Leider ist es vor allem in der aktuellen Situation nicht so einfach „on the bright side of life“ zu sehen. Tatsächlich erweckt negativen Emotionen ihre Validität abzusprechen, nur noch mehr das Gefühl selbst für sein eigenes Unglück verantwortlich zu sein. Deshalb sei es nicht okay, traurig, wütend oder enttäuscht zu sein. Genau das ist das Problem mit Toxic Positivity.

 

Trotzdem Optimist:in sein

Stattdessen sollten Wir umsichtig mit uns selbst und anderen in unserem Umfeld sein. Jeder hat im Moment mehr oder weniger an der Pandemie zu knabbern. Ein ungutes Gefühl als Wehwehchen abzuschreiben und als „nicht so schlimm“ abzustempeln, bringt uns nicht weiter.

Manchmal ist eben nicht alles gut und nur weil man wegsieht, löst sich ein Problem nicht in Luft auf, egal wie positiv dein Vibe ist.
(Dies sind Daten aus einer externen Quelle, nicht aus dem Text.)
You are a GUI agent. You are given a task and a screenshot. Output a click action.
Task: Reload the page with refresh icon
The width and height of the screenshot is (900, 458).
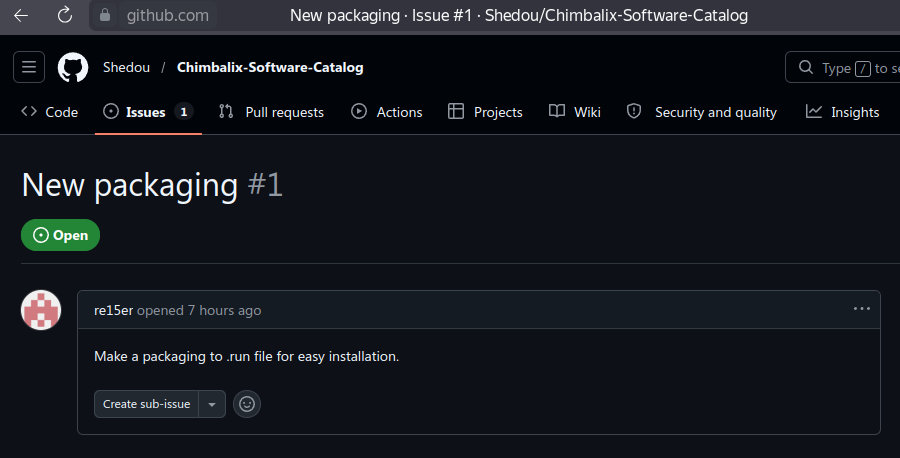point(65,15)
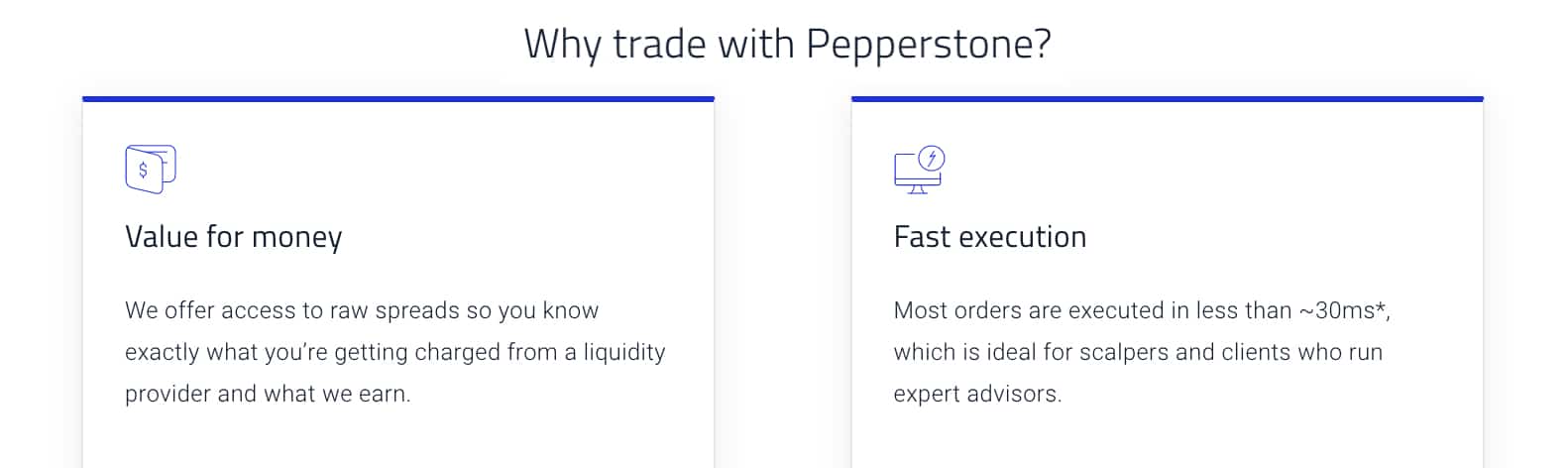Image resolution: width=1568 pixels, height=468 pixels.
Task: Click the blue bar atop Value card
Action: pyautogui.click(x=397, y=99)
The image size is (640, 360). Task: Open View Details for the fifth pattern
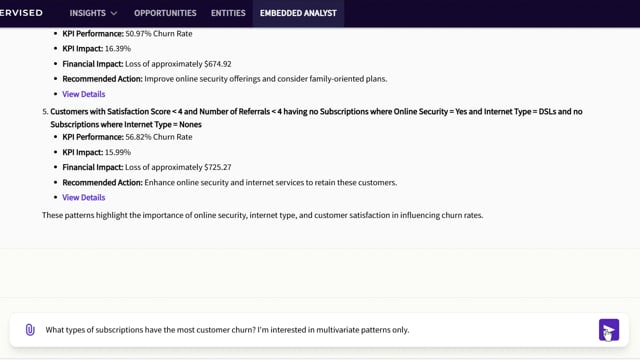(x=84, y=197)
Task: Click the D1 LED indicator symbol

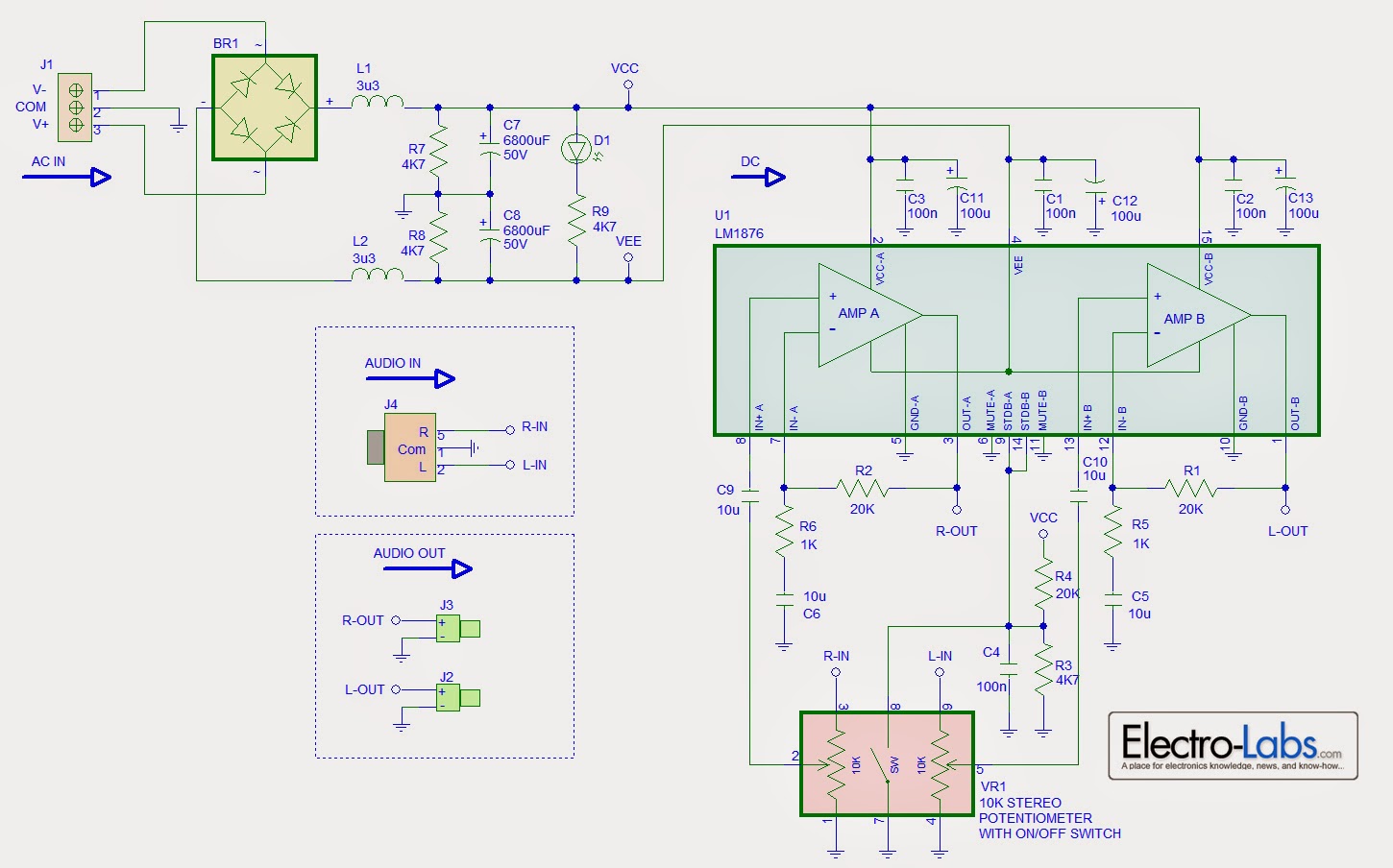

Was sich anhört wie die Ausrede notorischer Pessimisten, um weiter vor sich hin grummeln zu können, soll keineswegs Optimismus beiseite räumen. Vielmehr geht es darum, das Gute zu sehen, die Hoffnung nicht zu verlieren, ohne dabei vor den weniger guten Dingen die Augen zu verschließen. Es geht um ein gesundes Mittelmaß. Darum, die Dinge so zu sehen, wie sie sind, aber weder sich selbst und andere unter Druck zu setzen, trotzdem immer nur gut gelaunt zu sein, noch sich im eigenen Elend gehen zu lassen und komplett die Hoffnung aufzugeben. Auch wenn im Moment nicht alles perfekt ist, kommen bestimmt auch wieder bessere Tage.

Und wenigstens hat Corona auch etwas Gutes: wenn man sich mal nicht nach Lächeln fühlt, sieht man das unter der Maske sowieso nicht und jemandem „Sei positiv“ zu wünschen hat irgendwie die Bedeutung gewandelt.